Bu hal bende yeni değil. Ama her seferinde sanki ilk kez duruyormuş gibi duruyor zaman.

Hatıralarım silikleşmiş, arzularım çölleşmiş, heveslerim tükenmiş bir halde, kuşkuyla kendimi inceliyorum; çok eskiden yaşamış bir başka adamın, yeri belli olsun diye etrafına çizgi çekilmiş gölgesine benziyorum. İçinde güneş unutulmuş bir adamın gölgesi bu; son bir yağmur kalmış saçlarında. Onu canlandırmak için beyhude bir çabayla telefon rehberini gözden geçiriyorum, albümden resimler çıkarıp gösteriyorum, eski mektuplardan birini karıştırıyorum: Dün annem evde yokken, bir kez daha açıp okudum yazdıklarını. Eve sığmaz oldum, sokaklara sığmaz oldum, şehre sığmaz oldum, sığmaz oldum pencerelere. Gidip aynanın karsına geçtim sonra, bir merak işte! Eskiden yaz ne de çabuk gelirdi...

 Yaz ne zaman geldi, bilmiyorum. Kuru bir kök gibi temmuzun ortasına saplanmış, güneşin çekilmesini bekliyorum. Önümdeki çiçekli naylonla kaplı masada benden önce oturanların çay lekeleri var. Benden önce oturanların kimler olabileceğini düşünüyorum bir ara; yaşlı iki kadın ölümden mi bahsetti acaba; yeni tanışmaya başlamış bir çift hevesle kendilerini mi anlatıp durdu; bir ayrılık mı konuşuldu burada; yoksa bir çocuk annesinin koluna dokundu da bu çay lekesi ondan mı kaldı? Belki de yaza, benim artık aralamaktan yorulduğum bir kapıdan girmiş avare bir kaç gençten biridir şu lekenin sebebi. Bir an onun yerine kendimi koyuyorum, kayadan parça kırar gibi konuşuyor: İnsanları hiç anlamıyorum; yaz geldiğinde sıcaktan, kışa vardıklarında soğuktan yakınıyorlar. Oğullarından ve kızlarından, ülkelerinden ve dünyadan yakınıyorlar.

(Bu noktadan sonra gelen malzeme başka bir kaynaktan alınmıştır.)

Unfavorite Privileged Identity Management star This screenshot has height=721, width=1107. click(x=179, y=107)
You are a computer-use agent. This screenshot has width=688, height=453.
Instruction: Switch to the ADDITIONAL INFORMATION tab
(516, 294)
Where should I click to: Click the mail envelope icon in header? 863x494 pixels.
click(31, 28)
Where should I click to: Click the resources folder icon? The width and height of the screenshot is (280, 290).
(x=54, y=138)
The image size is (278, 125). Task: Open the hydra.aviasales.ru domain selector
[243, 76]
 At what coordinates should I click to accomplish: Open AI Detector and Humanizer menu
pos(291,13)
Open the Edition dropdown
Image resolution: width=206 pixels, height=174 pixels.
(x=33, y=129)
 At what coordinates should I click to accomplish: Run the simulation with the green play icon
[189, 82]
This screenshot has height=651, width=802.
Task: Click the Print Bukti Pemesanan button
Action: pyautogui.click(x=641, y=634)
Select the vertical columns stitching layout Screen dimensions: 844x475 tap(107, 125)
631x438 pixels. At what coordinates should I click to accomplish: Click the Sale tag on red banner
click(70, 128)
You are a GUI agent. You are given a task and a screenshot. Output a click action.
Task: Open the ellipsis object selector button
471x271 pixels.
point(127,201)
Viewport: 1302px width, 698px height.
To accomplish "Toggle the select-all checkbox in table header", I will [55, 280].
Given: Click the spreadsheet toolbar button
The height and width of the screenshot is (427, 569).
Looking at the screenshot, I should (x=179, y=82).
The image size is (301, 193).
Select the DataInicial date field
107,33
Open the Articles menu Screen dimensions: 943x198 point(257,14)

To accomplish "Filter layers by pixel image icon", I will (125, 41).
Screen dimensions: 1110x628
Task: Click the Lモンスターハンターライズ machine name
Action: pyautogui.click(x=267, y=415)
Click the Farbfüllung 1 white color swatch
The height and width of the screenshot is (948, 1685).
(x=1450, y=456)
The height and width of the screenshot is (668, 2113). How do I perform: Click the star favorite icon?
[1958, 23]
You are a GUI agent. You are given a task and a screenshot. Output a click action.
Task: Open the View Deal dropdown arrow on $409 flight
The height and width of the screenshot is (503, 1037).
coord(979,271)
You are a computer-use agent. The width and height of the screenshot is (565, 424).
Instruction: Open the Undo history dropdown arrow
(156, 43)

Yürümekten ve oturmaktan yakınıyorlar. İşten ve işsizlikten yakınıyorlar. Duvarları şikayet taşlarından örülmüş bir hapishaneye benziyor mevsimler...

Mevsimlerin yalnızlığı beni üzüyor. Son kış kimseye yaranamadan gitti mesela, herkes kendi heyecanını bahar sanırken birden soldu erguvanlar, yaz bir peçete işte, güz bir gölge sayılacak. Belki de bütün eski mevsimlerin, görevleri bittikten sonra çekildikleri bir zaman evi vardır. Orada parfüm karışmış ter kokuları, şemsiyelerden damlayan yağmurlar, yün kazakların elektriği, parklarda kurumuş çiçekler, işten dönen son mevsime acıyarak yer açıyordur. Birazdan içeriye girecek olan, benim, çiçekli naylonla kaplı bir masanın başında kuru bir kök gibi nöbetini tutuğum yazdan başkası değildir. Ve belki de kapıdan içeriye giren her mevsimden, dünyada geçirdiği günler hakkında kısa bir konuşma yapması isteniyordur orada. İşte yaz, döndüğünde söyleyeceklerini toparlıyor: Öyle çok dalgındılar ki, karşılamayı da uğurlamayı da unuttu insanlar. Onlar için meyveler olgunlaştırdım, sular ısıttım, gölgeler hazırladım, fark etmediler bile. Ben de  güz yorulmasın diye gelmeden önce yaprakları cansız düşüreyim dedim...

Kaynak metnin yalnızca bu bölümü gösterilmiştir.